Of ook is overwogen om de Wielewaal intern te renoveren naar een niveau van comfort van deze tijd zoals dat op geslaagde wijze gedaan is met de Kiefhoek (1928 eveneens door architect J.J.P. Oud) door oud Rijkbouwmeester Wietze Patijn, wat hopelijk te boven zal komen in het onderzoek.
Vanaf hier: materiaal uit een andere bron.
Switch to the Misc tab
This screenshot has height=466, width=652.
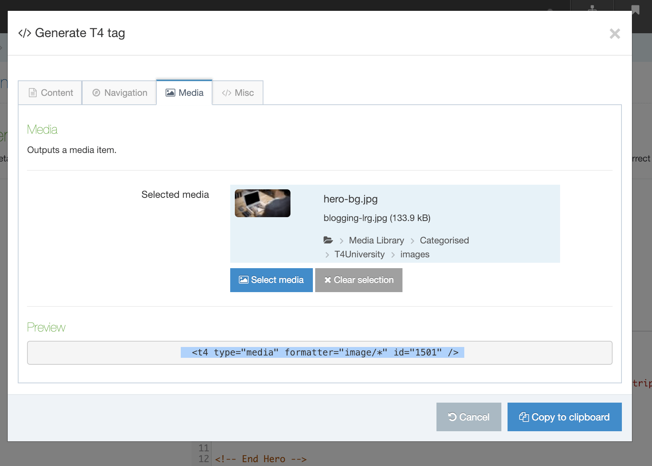238,93
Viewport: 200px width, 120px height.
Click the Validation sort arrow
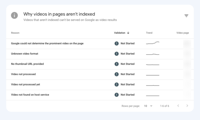128,33
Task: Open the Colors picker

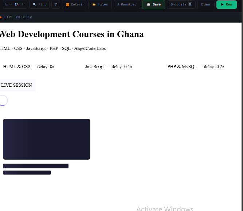Action: tap(74, 4)
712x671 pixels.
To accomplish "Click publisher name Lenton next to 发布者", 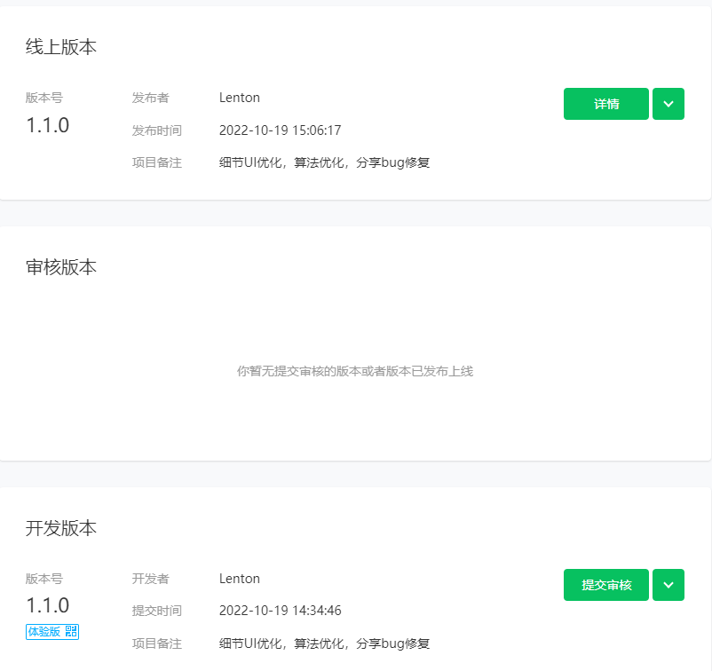I will click(x=240, y=98).
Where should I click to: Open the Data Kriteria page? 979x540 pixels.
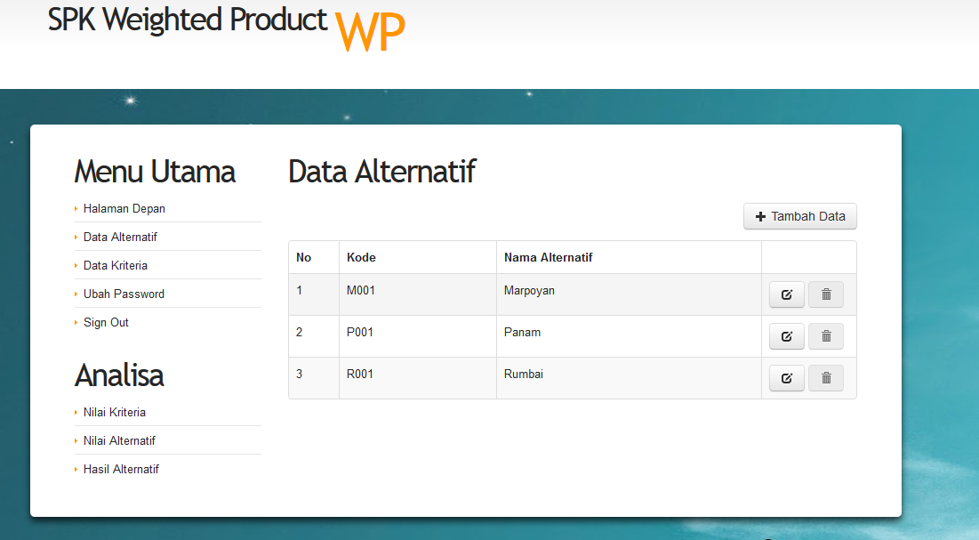click(x=116, y=265)
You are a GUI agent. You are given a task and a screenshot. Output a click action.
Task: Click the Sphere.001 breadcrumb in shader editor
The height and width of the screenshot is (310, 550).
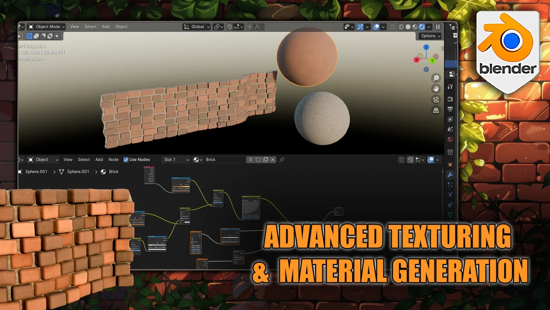tap(36, 171)
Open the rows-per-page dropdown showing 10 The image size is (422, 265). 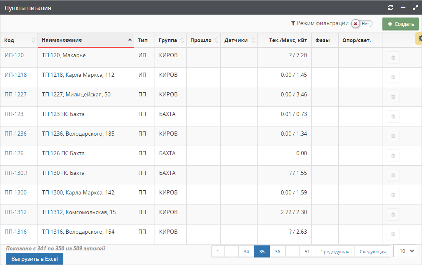(405, 251)
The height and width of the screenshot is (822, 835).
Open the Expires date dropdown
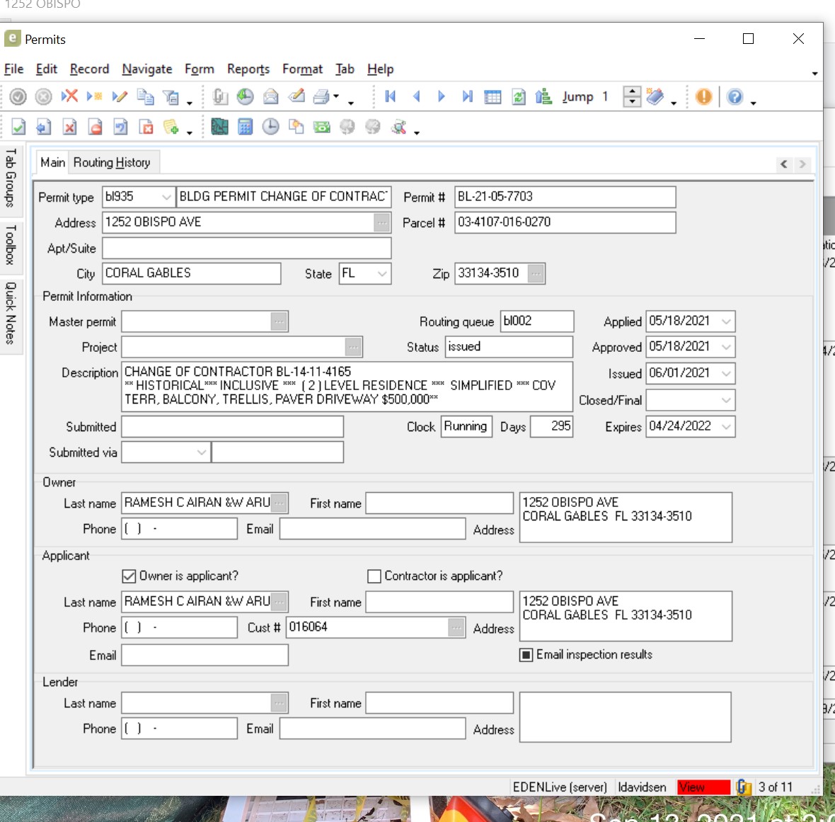tap(726, 426)
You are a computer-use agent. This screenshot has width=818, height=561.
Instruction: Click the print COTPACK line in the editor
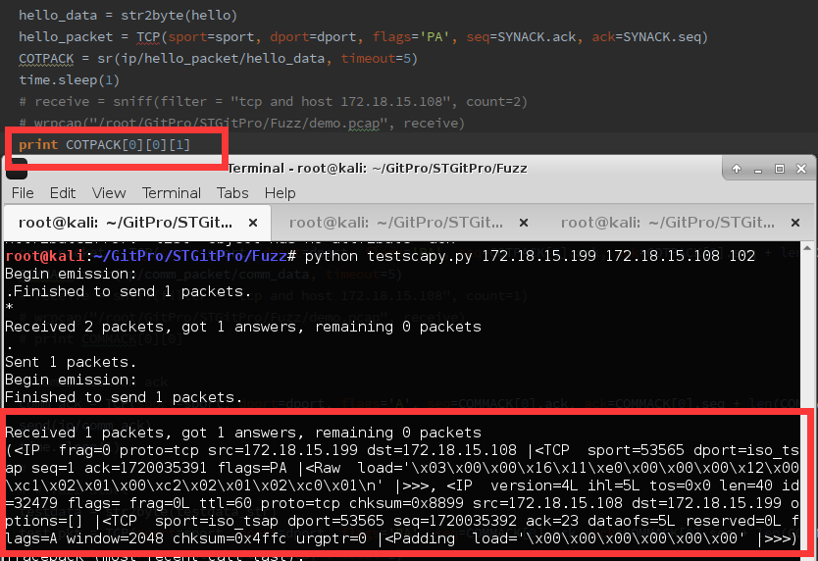[x=105, y=145]
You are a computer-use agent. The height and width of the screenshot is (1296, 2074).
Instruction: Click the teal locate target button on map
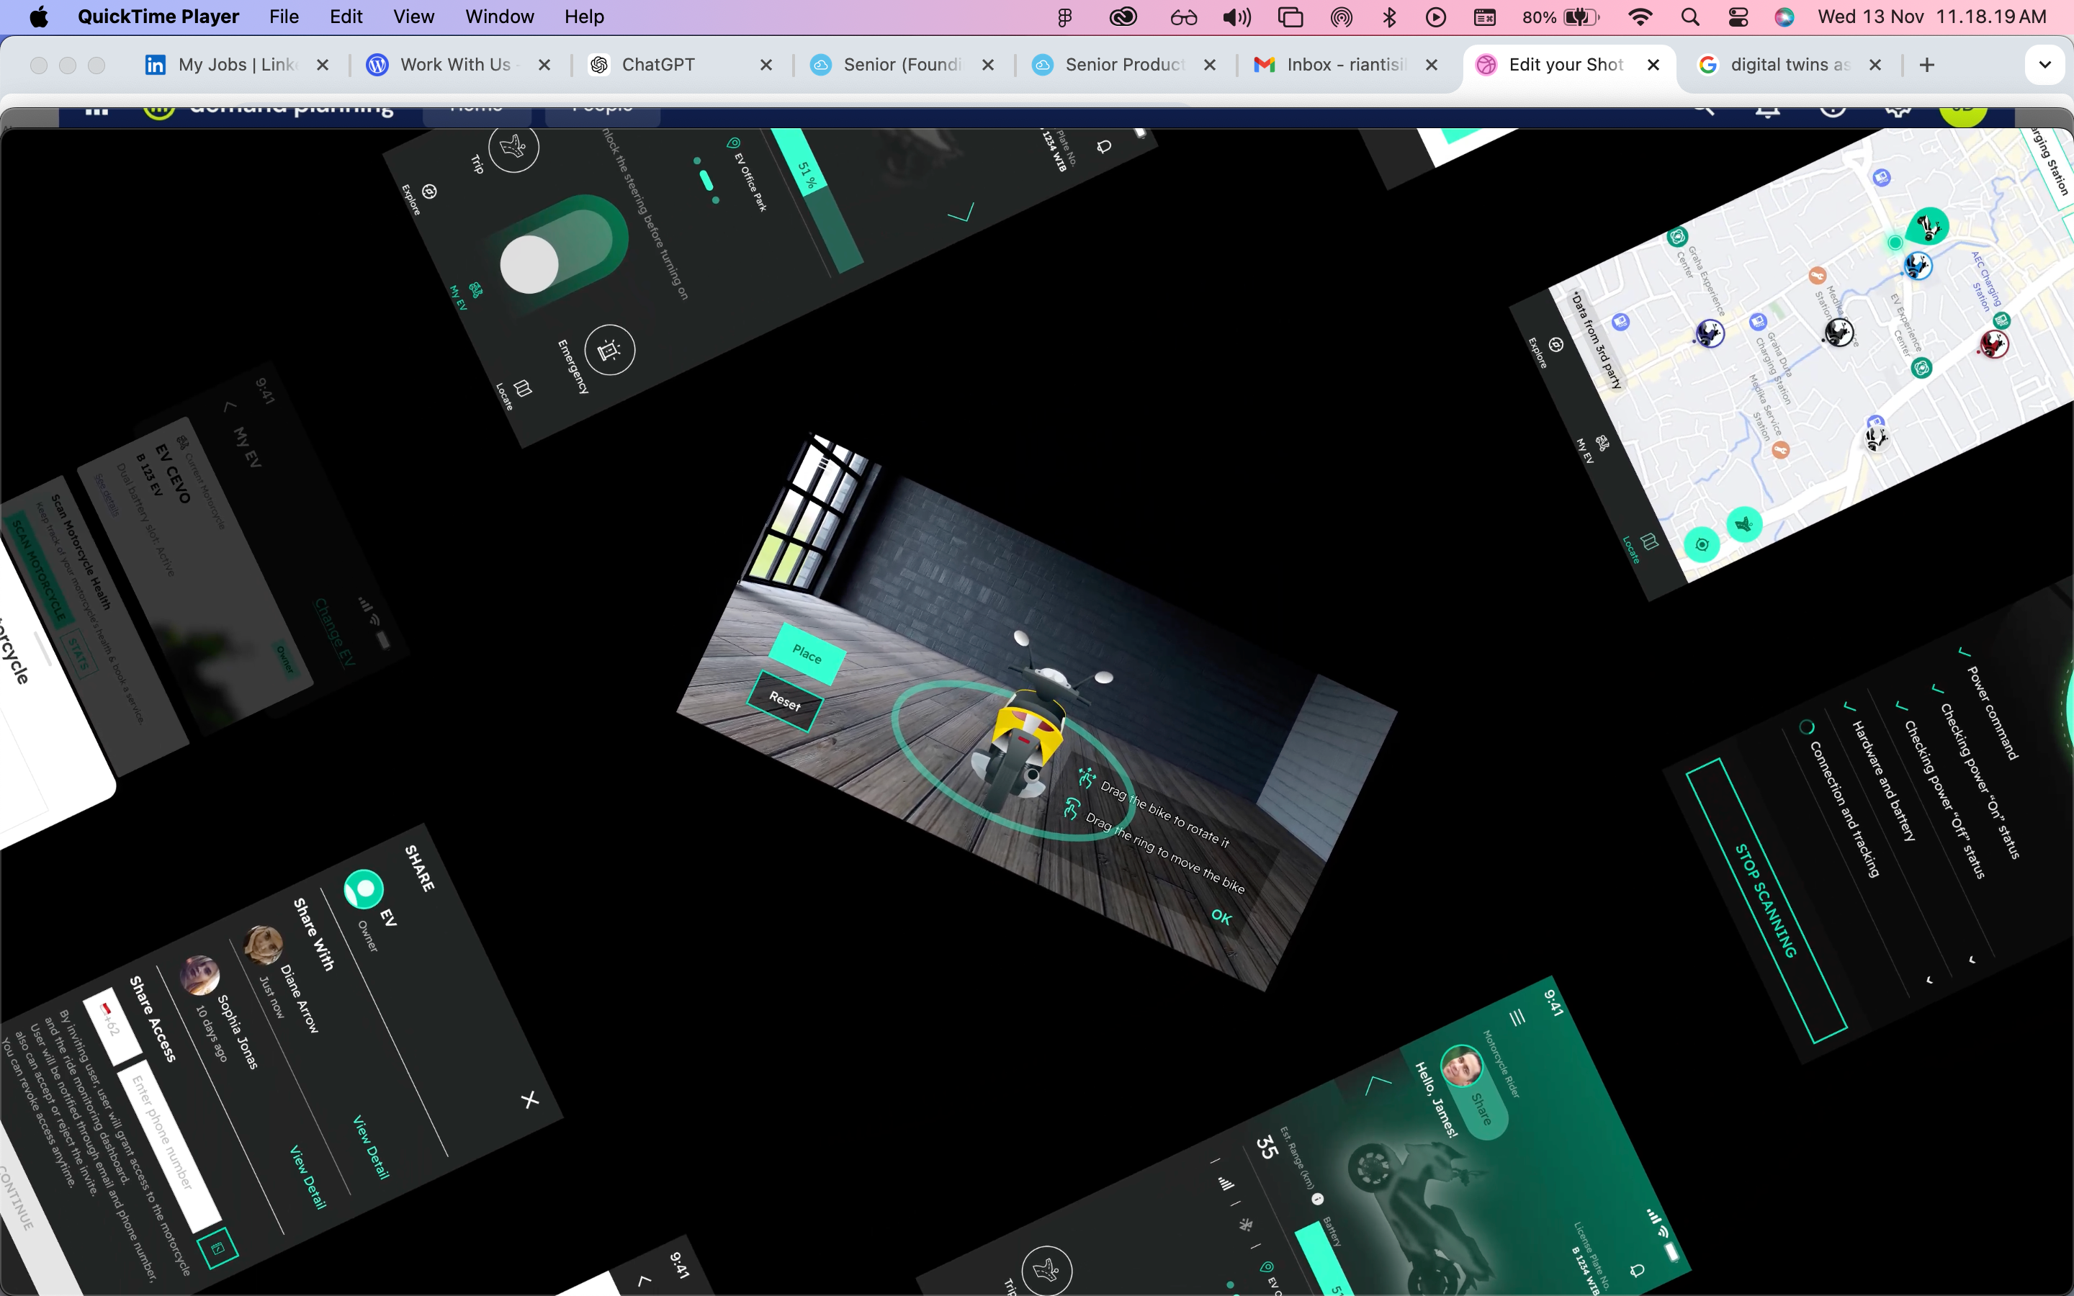(x=1701, y=544)
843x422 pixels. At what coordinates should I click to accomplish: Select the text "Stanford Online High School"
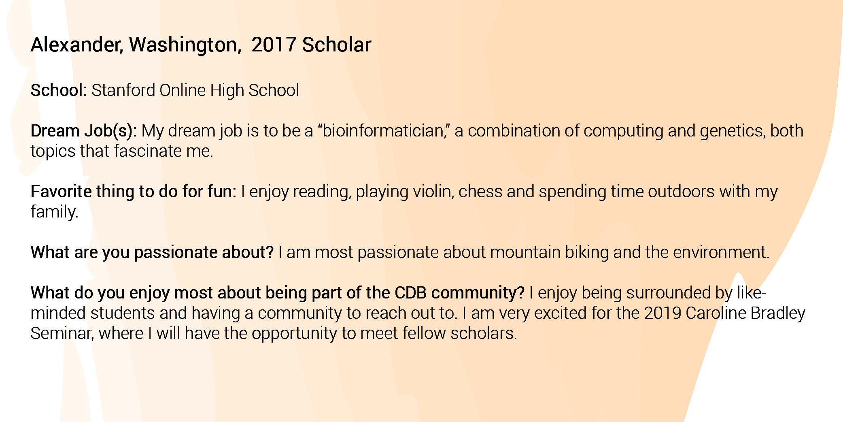coord(195,90)
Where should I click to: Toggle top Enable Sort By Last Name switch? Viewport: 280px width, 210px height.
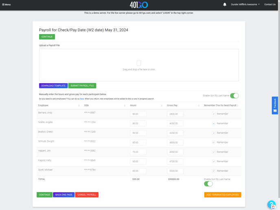point(234,96)
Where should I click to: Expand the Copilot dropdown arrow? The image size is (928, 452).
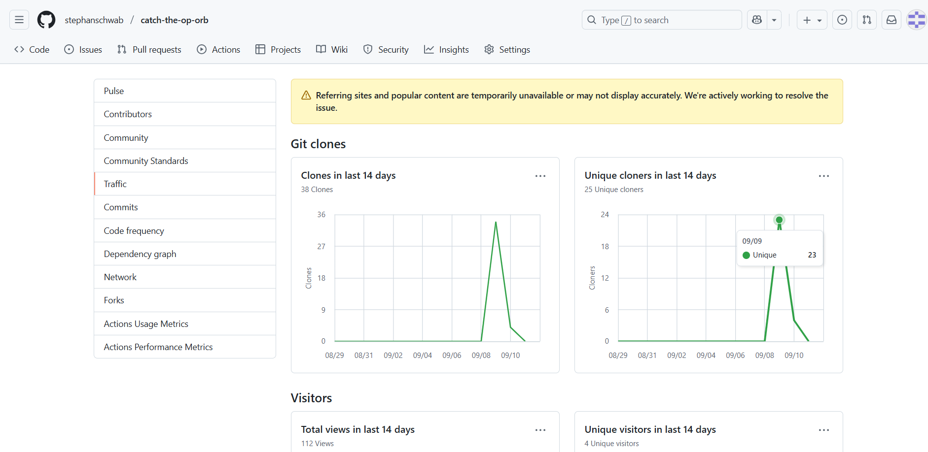(x=774, y=20)
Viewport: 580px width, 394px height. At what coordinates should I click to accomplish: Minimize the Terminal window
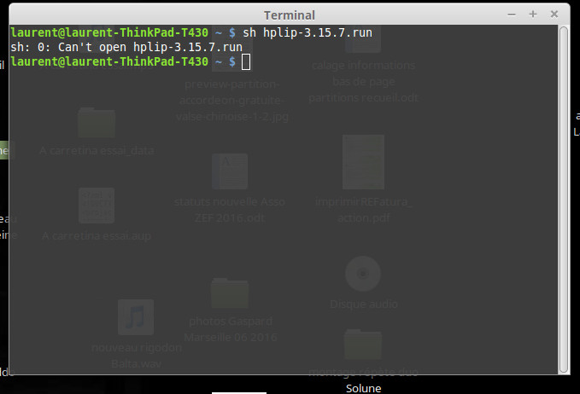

Omdat sloop nu vaststaat, is het mooi dat de Wielewaal gedegen gedocumenteerd wordt. Als Anne Beeksma er daarbij in zou slagen om de afwegingen en beslissingen (en de context waarin deze genomen zijn) tot de bouw én de sloop in de rapportage op te nemen, zou het onderzoek daadwerkelijk iets toevoegen aan wat we al weten: dat de Wielewaal een bijzonder monument was van de naoorlogse bouw.